This chart explains how astronomers measure the signatures of chemicals in the atmospheres of exoplanets.
Any sulfurous molecules that astronomers spot on alien worlds might be a way to reveal whether or not those distant planets host life, researchers suggest.
On Earth, microbes can live off the energy available in sulfurous molecules that volcanoes release, essentially "breathing" these compounds the way humans breathe oxygen. If a similar kind of metabolism evolved on an extrasolar planet, the sulfurous molecules detected in the atmosphere of that world might help reveal the presence of alien life, said researcher Renyu Hu, a doctoral student in planetary science at MIT.
To see what telltale signs any sulfur-dependent life might generate, Hu and his colleagues modeled Earth-sized planets in the habitable zones of sun-like stars — that is, areas where worlds could have liquid water on their surfaces. These simulated planets possessed nitrogen-based atmospheres like Earth but 1,000 times more sulfur.

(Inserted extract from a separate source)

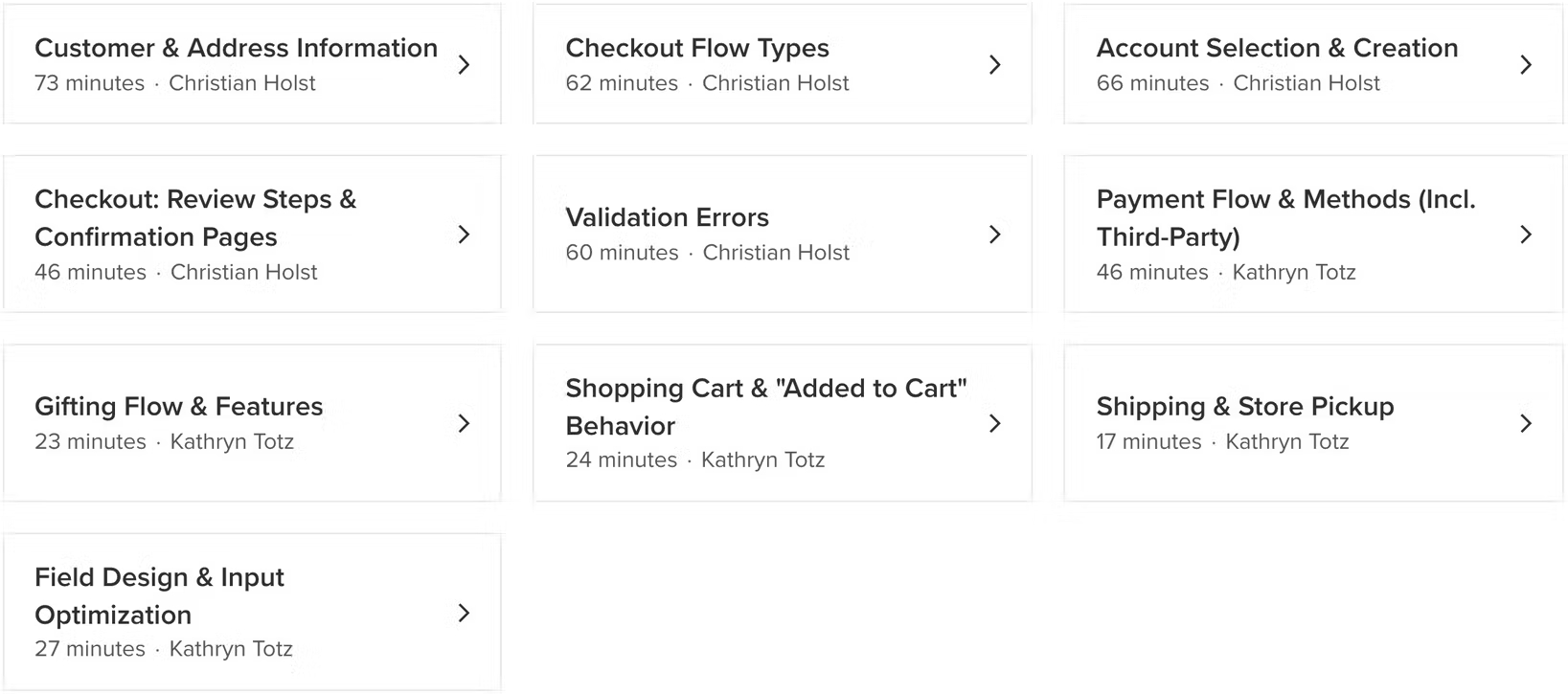Open Account Selection & Creation lesson

pos(1278,48)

Sulfur-dependent life on Earth releases hydrogen sulfide as waste. The researchers found these microbes could increase hydrogen sulfide levels by nearly 10 times what they would be on a planet without such life. [Graphic: Sky Full of Alien Planets]
From interstellar distances, it would be hard to distinguish hydrogen sulfide (H2S) from water (H2O) on the surfaces of exoplanets. However, the researchers calculate that extra atmospheric hydrogen sulfide would in turn cause more pure sulfur aerosols to form in the air, which astronomers could detect based on their distinctive spectra or fingerprint in the visible and infrared wavelengths.
"Hydrogen sulfide emissions from the surface would have a large impact on the atmospheric composition of a planet," Hu said.
Still, no Earth-sized planets have been discovered yet in the habitable zones of sun-like stars. "Characterization of the atmospheres of exoplanets has been confined to close-in planets so far," Hu said.
Also, Hu cautioned that hydrogen sulfide is not a conclusive signature of life. "We need to test our assumptions thoroughly," he said. "It may be, for instance, that volcanism could produce tremendous amounts of that gas."
Hydrogen sulfide is not the only biosignature gas the researchers are investigating.
"We want to study as many as possible — look at many, many gases in Earth's atmosphere and see if they can be biosignatures as well," Hu said.
Hu, with his colleagues Sara Seager and William Baines, detailed their findings May 26 at the American Astronomical Society meeting in Boston.